The county's departments of Systems Management for Human Services, Family Services and Housing and Community Development, along with mental health and Community Services Board staff, teamed with the Community Resilience Project to canvass the hardest hit areas in Fairfax County, visiting residents each day beginning on Tuesday, Sept. 23.
"We sent teams into the community to check on how people were doing and see if there was any way the county could be of assistance," said Ken Disselkoen, manager for human services in region one. "It was actually easy to coordinate these teams. Everyone came together because they truly wanted to help in any way they could."
These county teams kept lists of individual needs and coordinated those with Volunteer Fairfax, which provided volunteers both during and after the storm. During the storm, Volunteer Fairfax volunteers helped staff the county's 24/7 emergency information hotline (703-817-7771) beginning on Thursday, Sept. 18. They also staffed the information center at the Mount Vernon RECenter, which the county opened on Saturday, Sept. 20, to provide localized information to residents of the New Alexandria and Belle View neighborhoods. In the days following Isabel, these volunteers have shifted their focus to moving furniture, cleaning out basements, moving trash and assisting residents in many other ways.

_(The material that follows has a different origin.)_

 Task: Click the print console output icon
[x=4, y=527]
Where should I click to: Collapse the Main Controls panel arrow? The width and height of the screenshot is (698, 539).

"The effort has been amazing," said Jane Kornblut, executive director of Volunteer Fairfax. "The diversity of the kinds of groups that have come together and worked together to make it happen has been amazing to see," added Kornblut. "I know we couldn't have done it alone; nobody could have done it alone."
Volunteers also worked at a neighborhood clean-up day on Saturday, Sept. 27. The Fairfax County Fire and Rescue Department supplied plastic boots, masks and work gloves to approximately 70 volunteers on hand. Volunteer Fairfax equipped each volunteer with an ID bracelet and hat so residents would know they were legitimate sources of help and the volunteer teams fulfilled the community needs county staff had ascertained during the week. An additional 24 county staff members from Systems Management, Family Services and Mental Health also divided into teams to canvass the Belle View and New Alexandria neighborhoods looking for additional ways to help.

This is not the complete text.